Pagi yang indah. Pohon hijau,
burung-burung bersiul merdu. Angin yang berhembus menerbakan beberapa helai
rambutku. Menambah keindahan yang ada. Tapi rasa sendiri dan pedih saat melihat
sekelilingku bersama dengan pasangannya. Membuat rasa indah berubah menjadi
perih. Ingin ku pejamkan mataku agar tak melihat sekeliling yang bercinta,
berkasih saying dengan pasangan mereka. Sebenarnya ada rasa tentang ingin
seperti itu, tapi apa daya.

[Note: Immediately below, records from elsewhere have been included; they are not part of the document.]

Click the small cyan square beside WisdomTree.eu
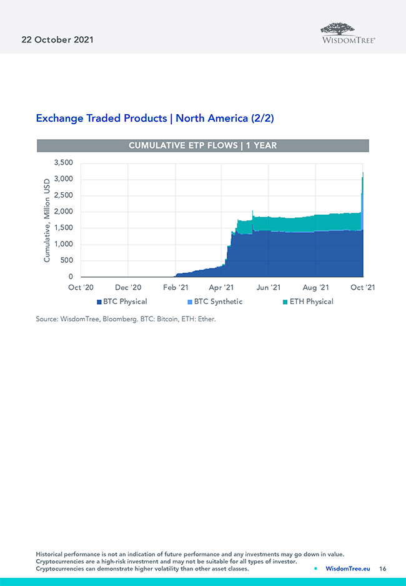 [x=316, y=569]
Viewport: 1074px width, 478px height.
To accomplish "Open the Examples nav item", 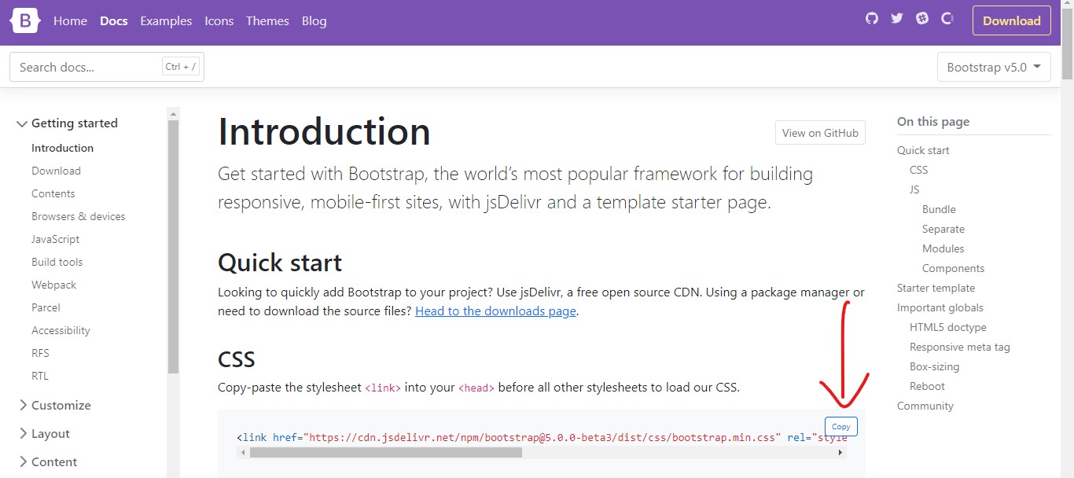I will click(166, 21).
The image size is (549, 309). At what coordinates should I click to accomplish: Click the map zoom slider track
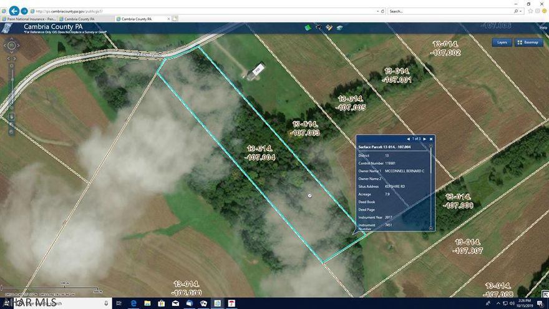tap(11, 87)
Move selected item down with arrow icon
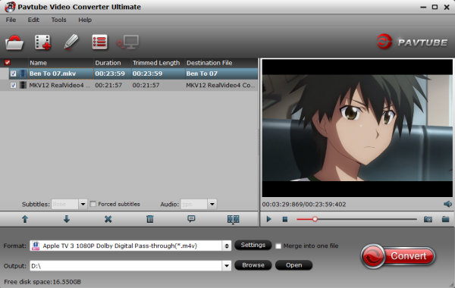 tap(67, 219)
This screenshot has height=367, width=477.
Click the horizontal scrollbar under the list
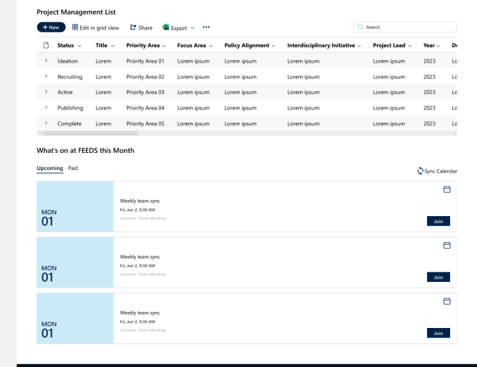click(x=88, y=133)

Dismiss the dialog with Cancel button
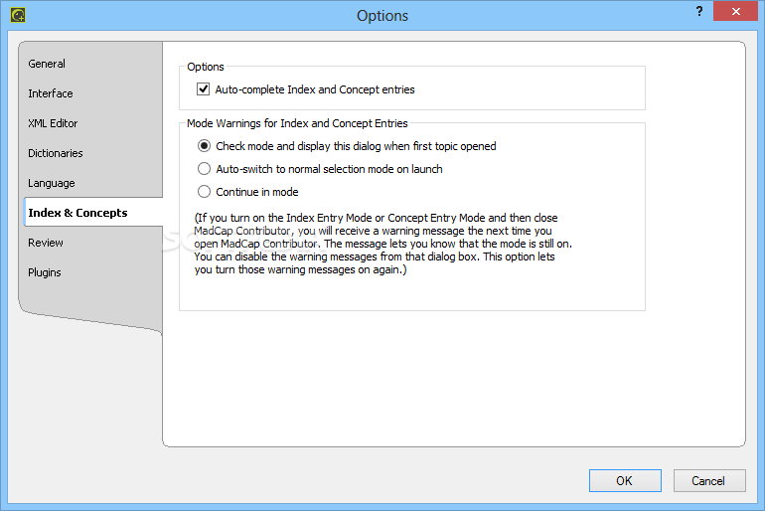click(709, 481)
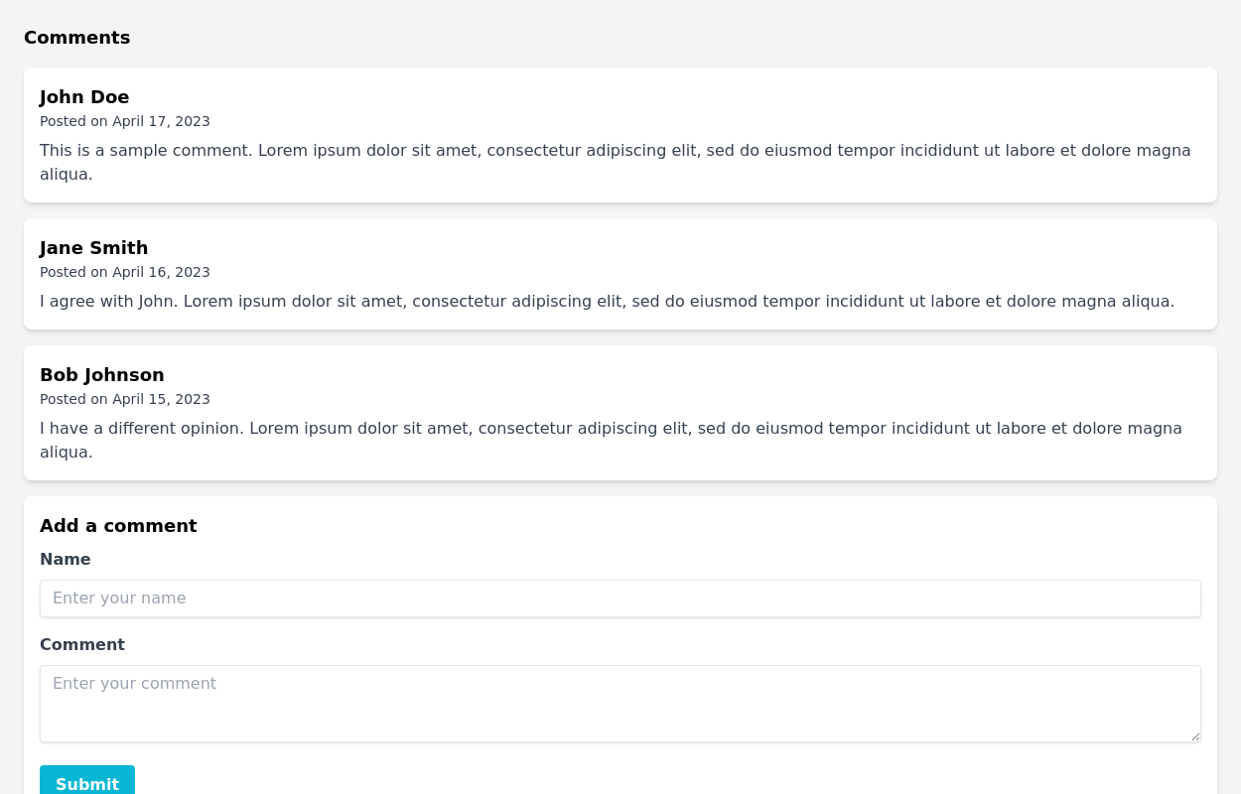The image size is (1241, 794).
Task: Click empty space right of Bob Johnson's name
Action: (695, 375)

Asaku hanya sebatas harapan yang mungkin tak tau
akan terwujud atau tidak.
Tak terasa waktu pun berubah
menjadi siang. Waktunya ku harus pulang dari taman indah ini. Aku berjalan ke
halte yang tak jauh dari taman ini. Menit demi menit ku lalui untuk menunggu
bus yang ada. Tapi belum juga datang. Rasa lelah pun mulai datang, ku cari
tempat untuk duduk stelah lama berdiri. Lagi-lagi ku temukan pasangan sijoli
yang sedang bermesraan merajut cinta. Aku sadar, mereka lebih tua dibanding
aku, aku hanya anak SMP yang belum bisa untuk merajut cinta.

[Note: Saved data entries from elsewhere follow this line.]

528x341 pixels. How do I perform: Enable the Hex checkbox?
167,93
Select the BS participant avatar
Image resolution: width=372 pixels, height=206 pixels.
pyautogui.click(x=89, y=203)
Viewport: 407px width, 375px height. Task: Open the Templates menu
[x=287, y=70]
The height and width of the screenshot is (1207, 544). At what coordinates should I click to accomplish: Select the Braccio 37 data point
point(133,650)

Akhirnya bus yang ku tunggu pun
datang. Aku berjalan mencari tempat yang kosong untuk ku duduk. Hari minggu
yang biasanya dijadikan orang-orang utuk melepas lelah dan penat dari segala
aktifitas yang dilakukan selama seminggu. Tapi bagiku, hari minggu ataupun
hari-hari yang lain sama saja. Sama-sama hampa. Tanpa seorang pun yang
menemaniku.
Baru sebentar aku duduk di bus
ini, telepon genggamku bunyi. “hem.. siapa yaa..?” pikirku menerka. Ternyata
Atika, sahabatku dari kecil. “ada apa yak kok tumben dia sms jam segini.
Biasanya agak malam dia sms.”. “Saf, aku melihat dia di dekat kompleks
rumahmu.” .Hah dia ada di dekat kompleks rumahku? Ingin rasa aku menyuruh supir
bus ini untuk cepat-cepat. Tapi, mustahil rasanya. Karena ini bukan punyaku.

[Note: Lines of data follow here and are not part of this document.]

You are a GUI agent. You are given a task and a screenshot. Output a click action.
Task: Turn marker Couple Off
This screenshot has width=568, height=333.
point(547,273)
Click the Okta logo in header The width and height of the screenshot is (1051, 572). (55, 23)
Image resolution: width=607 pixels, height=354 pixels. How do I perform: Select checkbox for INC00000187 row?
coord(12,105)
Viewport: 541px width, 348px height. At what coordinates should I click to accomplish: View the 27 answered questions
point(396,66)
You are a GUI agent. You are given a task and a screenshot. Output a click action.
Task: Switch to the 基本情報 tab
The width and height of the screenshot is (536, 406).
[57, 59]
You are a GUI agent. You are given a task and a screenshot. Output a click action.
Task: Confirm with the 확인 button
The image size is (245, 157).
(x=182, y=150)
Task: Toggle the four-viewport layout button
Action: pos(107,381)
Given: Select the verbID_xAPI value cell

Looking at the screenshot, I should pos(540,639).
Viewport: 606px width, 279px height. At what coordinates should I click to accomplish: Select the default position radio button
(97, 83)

Dan aku hanya seorang penumpang yang disekitarku terdapat banyak orang lain.
Aku hamper saja lupa, karena aku ada janji dengan Atika ingin membuat tugas
kelompok bersama.
Pratama namnya. Tapi akrab
dipanggil Tama. Dia anak yang pintar, terkenal, tampan, baik, patuh pada orang
tua pula. Pasti itu sudah cukup bagi wanita remaja sepertiku. Dan tak
mungkinlah kalau aku bisa menaarik perhatiannya. Aku, Safira Aulia. Kutubuku,
tinggi, sawo matang. Mana ada yang menyukaiku. Ditambah kacamata dan gendutnya
diriku ini. Pasti laki-laki seperti Tama tidak berminat untuk menyapaku ataupun
mendekatiku. Akupun tak ada keberanian untuk mengatakan rasa hatiku.
Dulu saat aku kelas 7. Aku
sekelas dengan Pratama. Dan satu kelas tau kalau aku menyukainya. Sampai-sampai
ada yang menulis di papan tulis seperti ini “Aku suka kamu, Tama. Aku
mencintaimu. Aku sangat menyayangimu.. Pratama :*” Itu sangat memalukan. Dan
saat Tama masuk kelas, dia marah-marah dan bilang “ih ngapain sih gue suka sama
anak kutubuku yang gendut itu. Hina banget gue!” Sebelumnya aku tak pernah
mendengar kata-kata seperti itu darinya. Aku yang saat itu duduk dibelakang
hanya bisa menahan air mata yang tertahan dimata ini. Sedikit demi sedikit air
mata itu jatuh membasahi pipiku isaat itu. Sedih sekali. Akhirnya aku berlarian
ke arah toilet perempuan. Atika pun mengikutiku.
Saat itu aku benar-benar tidak
bisa lagi menahan luka dihati. Sepertinya hati ini disayat dengan pisau tajam.
Dan aku pun mencoba melupakannya. Semakin aku berusaha melupakannya, semakin
sakit hatiku ini. Sabar dan tabah itulah yang sekarang aku pertahankan.
Tak terasa aku sampai di depan
kompleks. Benar saja, saat aku sampai disana terlihat ada pratama. Aku sangat
deg..degan,,, apa yang akan dia lakukan. Ohiya semenjak itu aku jadi takut
bertemunya. Sangat takut. Mungkin malu tepatnya. Akupun langsung mencari tukang
ojek. Ternyata dia menunggu Meta. Teman satu sekolahku. Dia dan Meta adalah
pasangan terserasi. Apalagi karena sekolahku International School jadi suka ada
award. Dan mereka 2 kali berturut-turut mendapatkan pasangan terserasi angkatan
15.
Sekitar 20 menitan akhirnya
sampai juga dirumahku. Ku buka pagar, akhirnya terlihat si Atika menungguku di
depan teras yang sedang duduk sambl membaca novel kesukaannya.
“assalamualaikum!”
“Waalaikumsalam.. eh kamu saf.
Udah pulang?”
“Maaf ya agak lama. Soalnya aku
biasa jogging dulu. Kok kamu engga masuk?”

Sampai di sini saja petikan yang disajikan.